| Extracted data |
○ ○ ○ ○ ○ ○ ○

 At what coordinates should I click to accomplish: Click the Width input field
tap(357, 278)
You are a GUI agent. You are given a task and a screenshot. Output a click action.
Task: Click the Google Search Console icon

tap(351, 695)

○ ○ ○ ○ ○ ○ ○

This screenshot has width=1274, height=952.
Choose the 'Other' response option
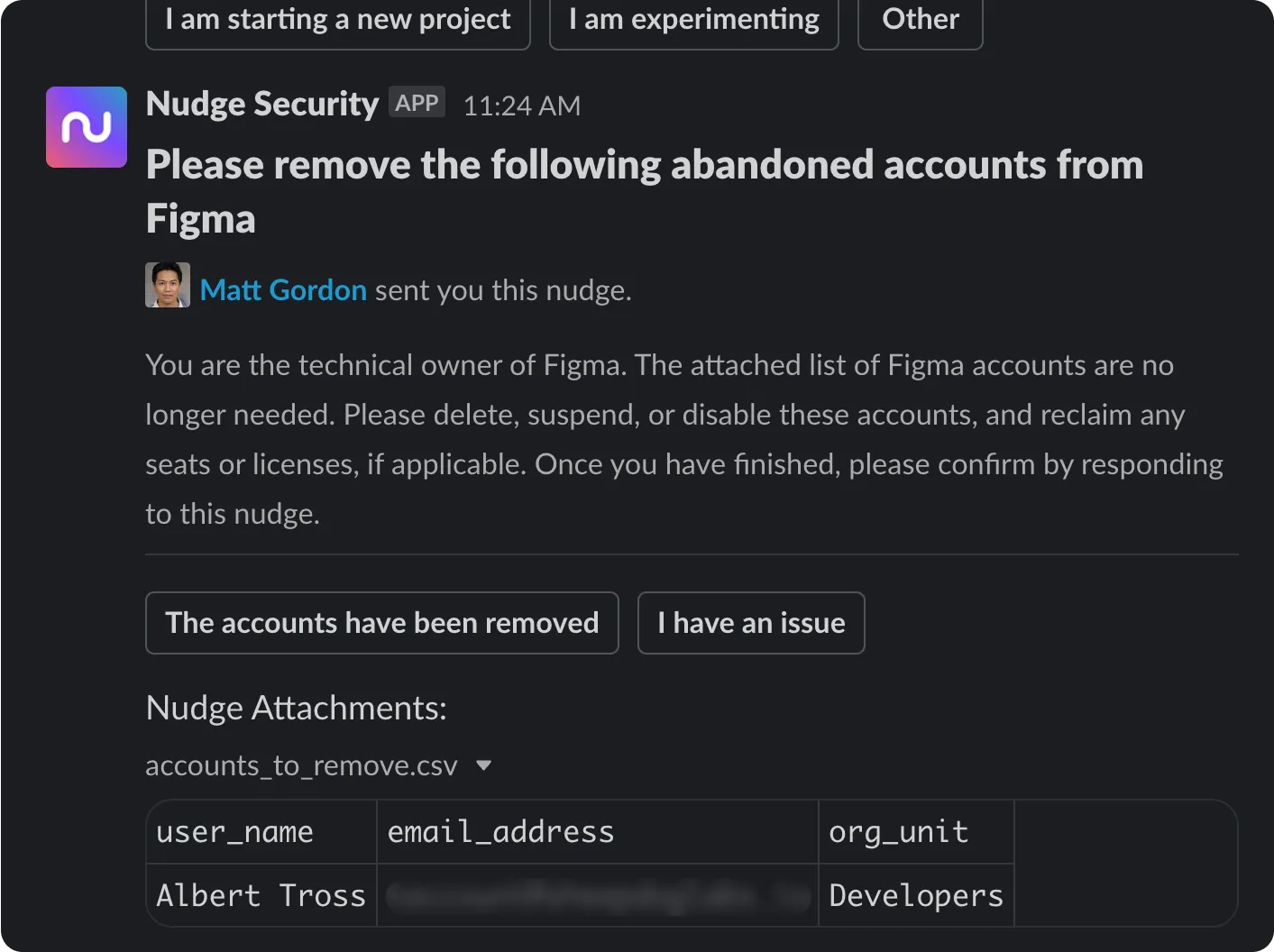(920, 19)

○ ○ ○ ○ ○ ○ ○

Whenever a line above holds the word "screenshot", include it in your count, and report nothing but that count.

| Answer to this problem |
2